Las tropas del Segundo Ejército hacían ejercicios de rutina en un gran campo vecino a sus cuarteles, los chicos entraban en los colegios, los mayores a sus trabajos. De pronto, todo ese mundo dejó de existir. A seiscientos metros de altura bajo el cielo claro de verano, estalló la primera bomba atómica, arrojada por el bombardero “Enola Gay”, un B-29 del Grupo Mixto 509, 313 Brigada Aérea de la Agrupación Táctica de Bombardeo del XX Cuerpo Aéreo de Estados Unidos.
En un segundo, Hiroshima había muerto y el mundo había entrado en la era atómica. En la zona cero del estallido la temperatura alcanzó un millón de grados centígrados, ochenta mil personas murieron en el acto: entre el treinta y el cuarenta por ciento de los habitantes. Muchas de ellas se evaporaron, se disolvieron como una gota de agua sobre el metal ardiendo. Algunas dejaron su halo de vida impreso en la pared en la que se apoyaban, o en el banco de piedra en el que estaban sentadas, como el siniestro negativo de una fotografía.
La explosión atómica creó, entre muchos otros, un efecto extraño: incendió el aire, creó una bola de fuego de doscientos cincuenta y seis metros de diámetro que, en el primer segundo que siguió al estallido, ya había recorrido doscientos setenta y cuatro metros cuadrados. El aire hecho fuego dio origen a miles de incendios espontáneos que también arrasaron la ciudad y sus alrededores hasta más de once kilómetros a la redonda. Además de los muertos, otras treinta y cinco mil personas quedaron heridas, con espantosas quemaduras, muchas murieron días después; para fin de año, otros sesenta mil habitantes de Hiroshima habían muerto por sus lacerantes heridas, o por envenenamiento radiactivo.

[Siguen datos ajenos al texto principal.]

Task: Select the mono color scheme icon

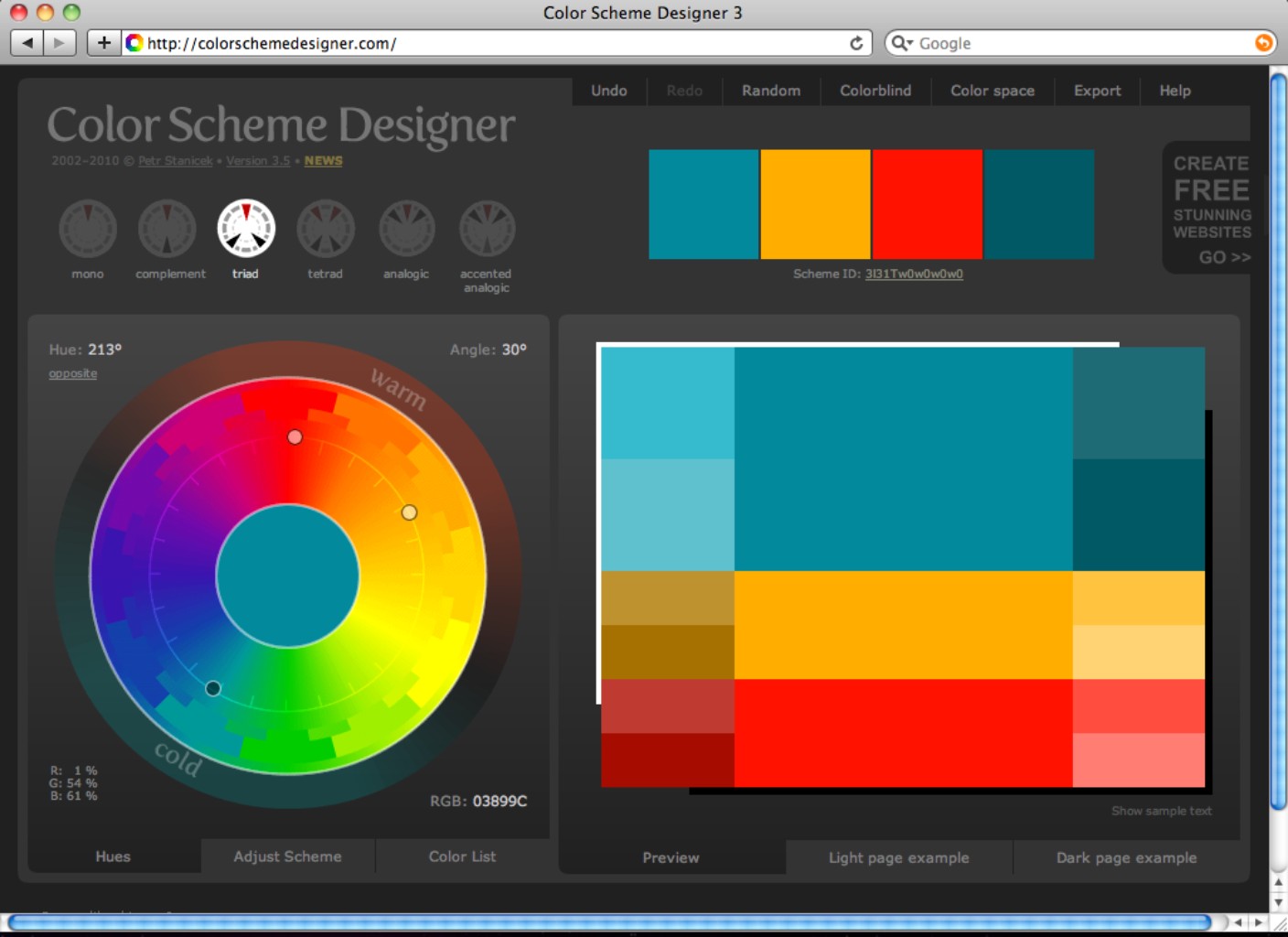Action: point(88,229)
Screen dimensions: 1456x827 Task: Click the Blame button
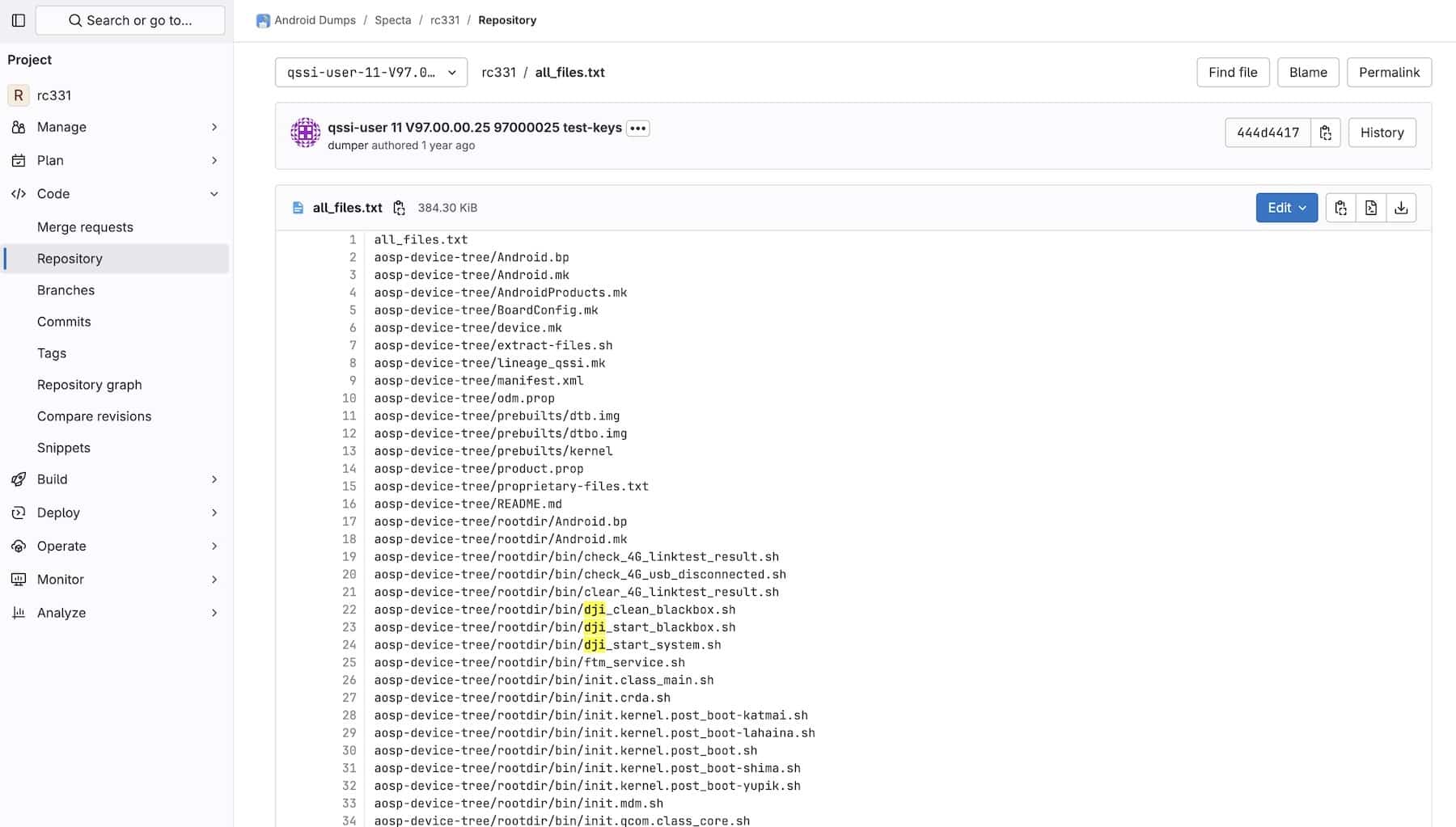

De los noventa mil edificios de Hiroshima, la bomba dejó en pie sólo a veintiocho mil, muchos de ellos dañados porque el estallido, que se escuchó a sesenta kilómetros, rompió vidrios y cristales, agrietó cimientos y demolió estructuras en dieciséis kilómetros a la redonda. En total, el sesenta y nueve por ciento de los edificios de Hiroshima fue destruido o dañado. Los análisis posteriores, fríos y distantes, dijeron que a trescientos sesenta metros del punto cero, había quedado destruida toda forma de vida; a cuatro kilómetros y medio a la redonda, la mitad de quienes habían sobrevivido a la explosión murieron luego por la radiación; a once kilómetros a la redonda, decenas de miles de personas sufrieron quemaduras de tercer grado a causa de la radiación térmica; a ocho kilómetros setecientos metros alrededor del punto cero los edificios habían caído o estaban severamente dañados. El aire hervía, los sobrevivientes buscaron refugio en las aguas del río, que también hervían. Media hora después del estallido cayó sobre la ciudad una extraña lluvia negra, cargada de suciedad, polvo, hollín y partículas radiactivas, que provocó una contaminación mayor y en zonas más alejadas.